# WHAT IS EXPECTED
Work through the records that follow and return each line containing the word "computer".

Top of GIVEN DATA

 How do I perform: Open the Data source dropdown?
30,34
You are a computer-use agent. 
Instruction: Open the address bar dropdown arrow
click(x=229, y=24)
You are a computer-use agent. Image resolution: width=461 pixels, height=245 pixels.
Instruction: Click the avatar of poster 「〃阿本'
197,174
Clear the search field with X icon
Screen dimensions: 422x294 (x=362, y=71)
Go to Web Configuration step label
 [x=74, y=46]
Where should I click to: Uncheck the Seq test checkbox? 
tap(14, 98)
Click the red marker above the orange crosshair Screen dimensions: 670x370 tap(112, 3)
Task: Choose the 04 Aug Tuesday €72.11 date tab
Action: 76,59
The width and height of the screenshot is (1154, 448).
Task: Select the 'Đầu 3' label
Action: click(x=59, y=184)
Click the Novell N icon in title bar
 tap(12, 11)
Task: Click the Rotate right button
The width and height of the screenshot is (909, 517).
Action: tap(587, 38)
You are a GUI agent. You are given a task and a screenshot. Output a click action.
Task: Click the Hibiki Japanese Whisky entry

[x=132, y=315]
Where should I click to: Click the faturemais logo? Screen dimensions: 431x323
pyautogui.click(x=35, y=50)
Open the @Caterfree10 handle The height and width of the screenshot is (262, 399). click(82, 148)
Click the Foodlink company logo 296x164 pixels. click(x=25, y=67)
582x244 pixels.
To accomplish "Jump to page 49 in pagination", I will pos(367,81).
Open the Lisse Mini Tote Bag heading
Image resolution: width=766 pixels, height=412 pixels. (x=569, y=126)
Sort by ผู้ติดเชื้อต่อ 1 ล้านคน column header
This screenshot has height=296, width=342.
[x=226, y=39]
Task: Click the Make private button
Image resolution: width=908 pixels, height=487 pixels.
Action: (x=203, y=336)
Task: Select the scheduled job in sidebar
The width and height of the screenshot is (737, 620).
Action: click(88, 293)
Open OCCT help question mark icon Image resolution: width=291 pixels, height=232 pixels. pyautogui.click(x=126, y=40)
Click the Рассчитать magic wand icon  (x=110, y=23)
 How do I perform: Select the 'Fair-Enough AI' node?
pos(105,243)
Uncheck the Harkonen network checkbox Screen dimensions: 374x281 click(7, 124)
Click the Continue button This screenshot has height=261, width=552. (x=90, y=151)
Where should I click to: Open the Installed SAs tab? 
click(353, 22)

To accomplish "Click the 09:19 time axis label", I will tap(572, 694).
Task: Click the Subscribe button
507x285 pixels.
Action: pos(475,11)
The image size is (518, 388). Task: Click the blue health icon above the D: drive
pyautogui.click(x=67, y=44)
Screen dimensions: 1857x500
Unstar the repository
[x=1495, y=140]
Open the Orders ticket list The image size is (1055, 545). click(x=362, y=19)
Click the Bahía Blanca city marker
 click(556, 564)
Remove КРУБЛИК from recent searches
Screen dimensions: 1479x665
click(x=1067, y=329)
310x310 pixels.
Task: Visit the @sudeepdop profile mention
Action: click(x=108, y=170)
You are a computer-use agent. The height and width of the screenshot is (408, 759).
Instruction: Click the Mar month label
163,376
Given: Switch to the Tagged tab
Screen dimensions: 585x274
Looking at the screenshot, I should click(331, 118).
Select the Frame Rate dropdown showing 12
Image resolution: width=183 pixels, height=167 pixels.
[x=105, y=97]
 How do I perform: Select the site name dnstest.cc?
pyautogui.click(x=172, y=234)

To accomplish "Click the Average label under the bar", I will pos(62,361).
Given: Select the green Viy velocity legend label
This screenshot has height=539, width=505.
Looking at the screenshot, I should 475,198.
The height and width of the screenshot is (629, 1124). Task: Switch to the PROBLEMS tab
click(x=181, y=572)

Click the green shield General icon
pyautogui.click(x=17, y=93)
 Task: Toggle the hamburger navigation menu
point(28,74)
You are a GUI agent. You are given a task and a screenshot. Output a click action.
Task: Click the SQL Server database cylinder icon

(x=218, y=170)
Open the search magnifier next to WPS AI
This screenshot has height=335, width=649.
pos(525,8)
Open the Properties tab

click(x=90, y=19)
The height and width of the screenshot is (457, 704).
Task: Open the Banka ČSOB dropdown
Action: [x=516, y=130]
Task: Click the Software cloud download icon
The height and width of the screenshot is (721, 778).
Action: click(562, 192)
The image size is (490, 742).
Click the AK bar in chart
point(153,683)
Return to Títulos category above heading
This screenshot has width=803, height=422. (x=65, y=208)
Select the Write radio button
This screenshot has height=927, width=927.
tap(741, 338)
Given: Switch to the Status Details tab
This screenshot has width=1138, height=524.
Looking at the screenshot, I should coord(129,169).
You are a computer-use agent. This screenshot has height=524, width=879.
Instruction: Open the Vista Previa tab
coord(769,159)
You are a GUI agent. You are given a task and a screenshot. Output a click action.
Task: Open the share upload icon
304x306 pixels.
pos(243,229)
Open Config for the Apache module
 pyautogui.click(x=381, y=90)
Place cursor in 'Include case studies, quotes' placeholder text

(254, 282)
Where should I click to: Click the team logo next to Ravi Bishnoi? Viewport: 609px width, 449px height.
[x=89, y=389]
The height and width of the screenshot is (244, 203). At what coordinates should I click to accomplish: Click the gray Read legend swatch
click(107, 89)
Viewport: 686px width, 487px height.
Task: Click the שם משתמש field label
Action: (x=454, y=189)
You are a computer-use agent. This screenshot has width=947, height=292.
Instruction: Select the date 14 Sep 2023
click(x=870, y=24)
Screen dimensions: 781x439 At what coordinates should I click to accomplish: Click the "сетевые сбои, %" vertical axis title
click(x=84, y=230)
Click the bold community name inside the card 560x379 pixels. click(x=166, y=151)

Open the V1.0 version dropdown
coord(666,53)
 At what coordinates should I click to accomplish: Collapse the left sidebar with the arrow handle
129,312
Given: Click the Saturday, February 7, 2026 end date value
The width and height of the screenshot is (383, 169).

Bottom of GIVEN DATA

# WRITTEN SOLUTION
You are a computer-use agent. 
You are a computer-use agent. Image resolution: width=461 pixels, height=245 pixels.
You are a computer-use agent. The height and width of the screenshot is (408, 759).
You are a computer-use agent. This screenshot has height=524, width=879.
You are a computer-use agent. This screenshot has width=947, height=292.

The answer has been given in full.